Reading Latinx Books Project with @cbookrambling

Hello readers!

In case you didn’t know, I’m Brazilian! I know I hammer this into people’s heads, but it’s a big part of my identity that I am not sure shows on my blog very often, especially on my reading. It’s recently come to my attention the glaringly obvious fact that I read mostly books from US & UK – in fact, I might read more Irish books than Brazilian. Which is unacceptable.

Realizing this was a reality check and so I’ve been taking steps to read more Latinx books. To do that, Michelle is helping me come up with a TBR according to my personal taste. In case you didn’t know, she is a wonderful blogger (and fellow Latin American, from Venezuela!) who’s offering TBR-picking services for bookworms! Not just of Latinx books 🙂

If you, like me, want to diversify your reading, she will choose a few books for you and email you her picks according to your personal taste & what you’d like to read – I asked her for some Latinx books, especially some written by women, and she delivered!

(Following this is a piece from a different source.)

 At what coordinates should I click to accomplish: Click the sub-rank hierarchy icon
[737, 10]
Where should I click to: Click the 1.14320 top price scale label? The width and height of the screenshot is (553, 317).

I’m excited to read books that were not on my radar at all or that I hadn’t considered picking up before. I’ve only read 1 so far but I loved it already and it’s always so exciting to get her emails!

(I am advertising this because she absolutely deserves it, but I haven’t been neither paid nor asked to do this. I used her service, paid for it myself and really enjoyed it. For full disclosure, we are friends for a few years now.)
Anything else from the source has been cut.